Sampler that analyzes model inference results on the dataset and picks the most relevant samples for training.

Creates a dataset from the -k/--count hardest items for a model. The whole dataset or a single subset will be split into the sampled and unsampled subsets based on the model confidence. The dataset must contain model confidence values in the scores attributes of annotations.

There are five methods of sampling (the -m/--method option):

  • topk - Return the k items with the highest uncertainty data

  • lowk - Return the k items with the lowest uncertainty data

  • randk - Return random k items

  • mixk - Return a half using topk, and the other half using lowk method

  • randtopk - Select 3*k items randomly, and return the topk among them

Notes:

  • Each image’s inference result must contain the probability for all classes (in the scores attribute).

  • Requesting a sample larger than the number of all images will return all images.

Usage:

relevancy_sampler [-h] -k COUNT [-a {entropy}] [-i INPUT_SUBSET]
                  [-o SAMPLED_SUBSET] [-u UNSAMPLED_SUBSET]
                  [-m {topk,lowk,randk,mixk,randtopk}] [-d OUTPUT_FILE]

Optional arguments:

  • -h, --help (flag) - Show this help message and exit

  • -k, --count (int) - Number of items to sample

  • -a, --algorithm (one of: entropy) - Sampling algorithm (default: entropy)

  • -i, --input_subset (str) - Subset name to select sample from (default: None)

  • -o, --sampled_subset (str) - Subset name to put sampled data to (default: sample)

  • -u, --unsampled_subset (str) - Subset name to put the rest data to (default: unsampled)

  • -m, --sampling_method (one of: topk, lowk, randk, mixk, randtopk) - Sampling method (default: topk)

  • -d, --output_file (path) - A .csv file path to dump sampling results

Examples:

  • Select the most relevant data subset of 20 images based on model certainty, put the result into sample subset and put all the rest into unsampled subset, use train subset as input. The dataset must contain model confidence values in the scores attributes of annotations.

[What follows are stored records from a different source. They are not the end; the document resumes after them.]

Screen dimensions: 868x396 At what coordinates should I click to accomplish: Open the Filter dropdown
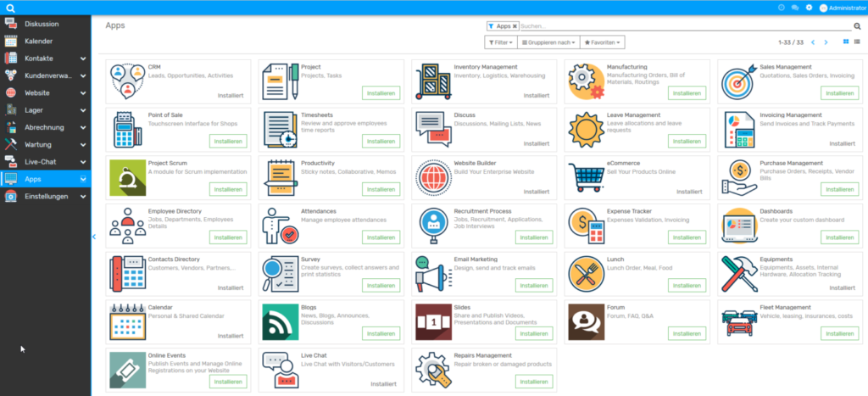(500, 42)
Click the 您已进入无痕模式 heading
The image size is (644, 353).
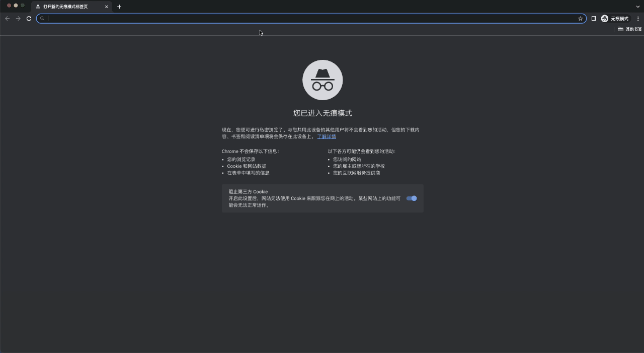click(322, 113)
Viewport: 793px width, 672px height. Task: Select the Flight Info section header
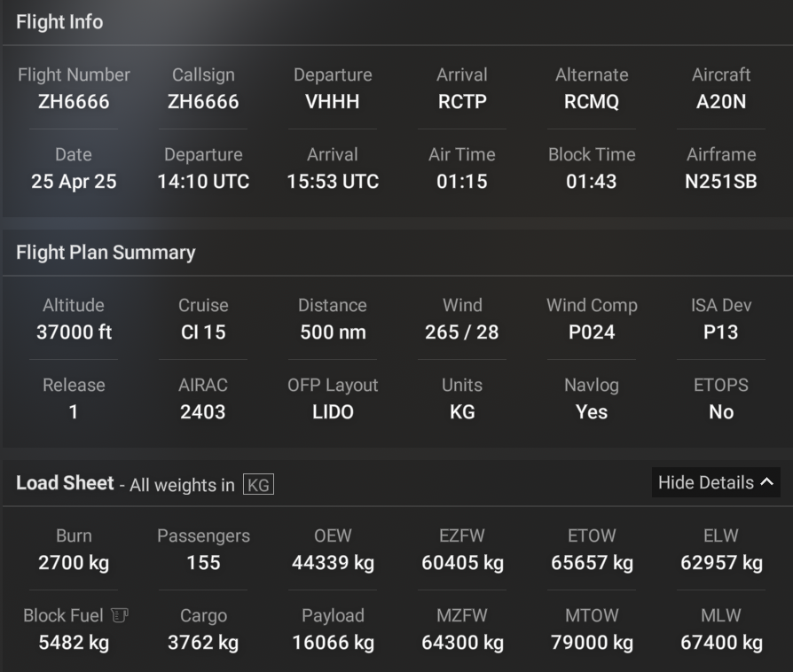pyautogui.click(x=59, y=22)
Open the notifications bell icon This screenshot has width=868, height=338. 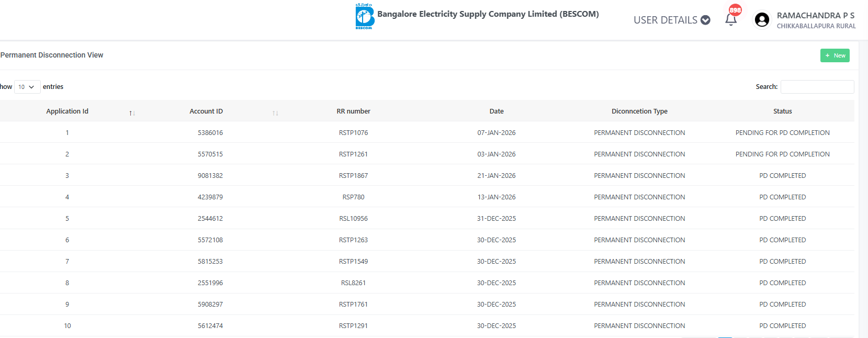[730, 20]
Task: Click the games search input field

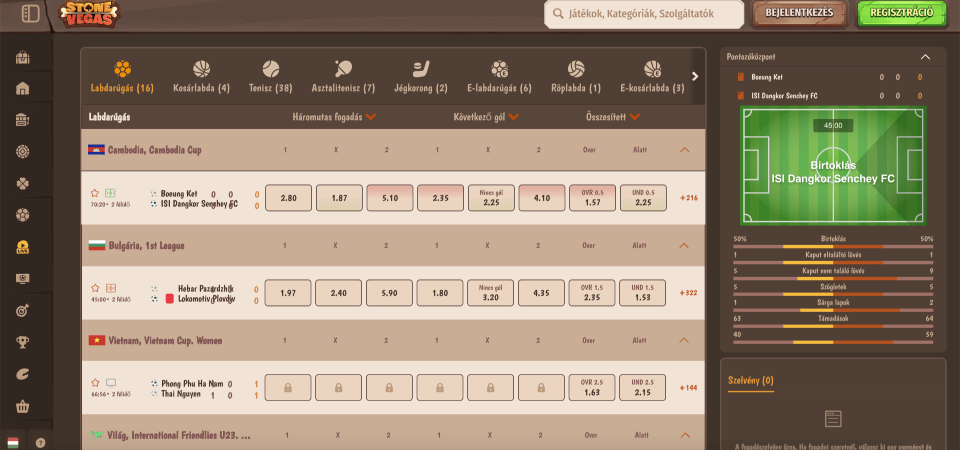Action: point(644,14)
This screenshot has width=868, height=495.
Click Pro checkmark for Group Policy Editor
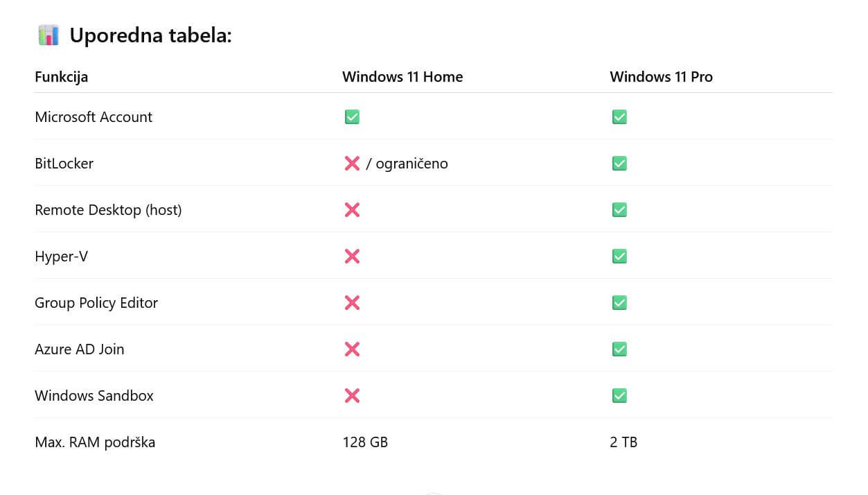click(619, 303)
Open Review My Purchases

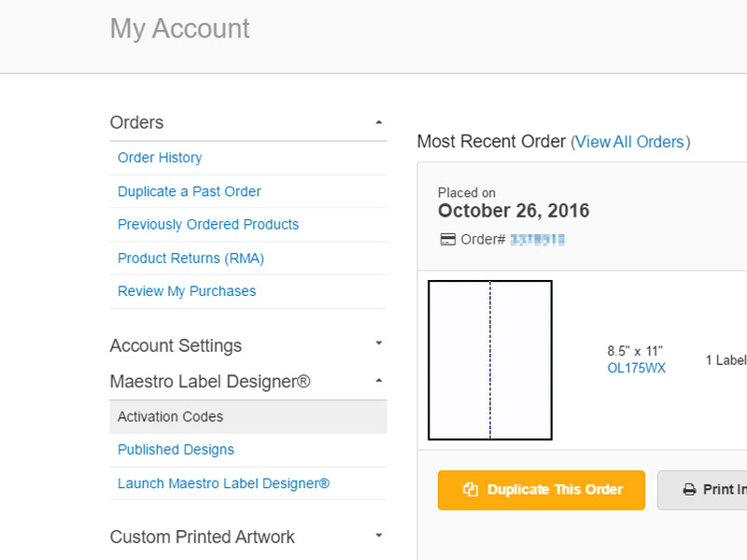[x=187, y=291]
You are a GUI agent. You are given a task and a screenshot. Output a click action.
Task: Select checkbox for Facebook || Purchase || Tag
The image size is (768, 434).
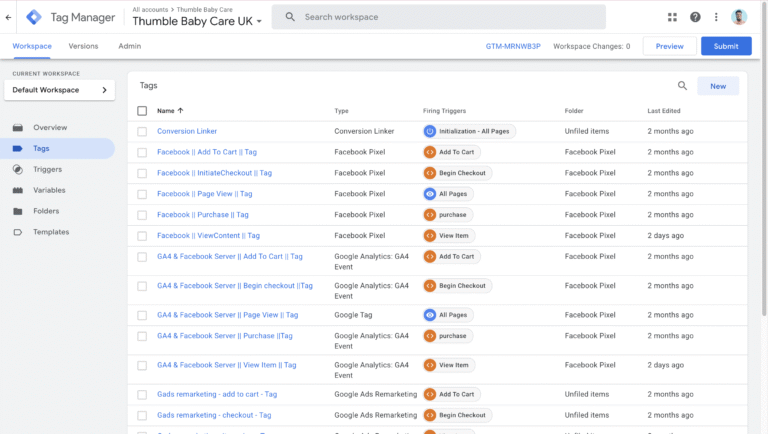[142, 215]
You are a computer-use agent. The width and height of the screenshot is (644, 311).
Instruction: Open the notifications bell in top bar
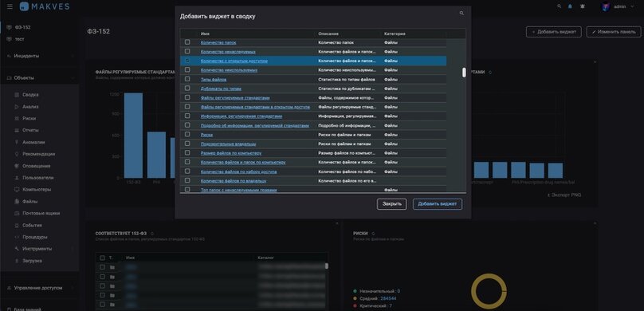(x=570, y=6)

    datum transform -t relevancy_sampler -- \
      --algorithm entropy \
      --subset_name train \
      --sample_name sample \
      --unsampled_name unsampled \
      --sampling_method topk -k 20
    

random_sampler#

Sampler that keeps no more than required number of items in the dataset.

Notes:

  • Items are selected uniformly (tries to keep original item distribution by subsets)

  • Requesting a sample larger than the number of all images will return all images

Usage:

random_sampler [-h] -k COUNT [-s SUBSET] [--seed SEED]

Optional arguments:

  • -h, --help (flag) - Show this help message and exit

  • -k, --count (int) - Maximum number of items to sample

  • -s, --subset (str) - Limit changes to this subset (default: affect all dataset)

  • --seed (int) - Initial value for random number generator

Examples:

  • Select subset of 20 images randomly

    datum transform -t random_sampler -- -k 20
    
  • Select subset of 20 images, modify only train subset

    datum transform -t random_sampler -- -k 20 -s train
    

random_label_sampler#

Sampler that keeps at least the required number of annotations of each class in the dataset for each subset separately.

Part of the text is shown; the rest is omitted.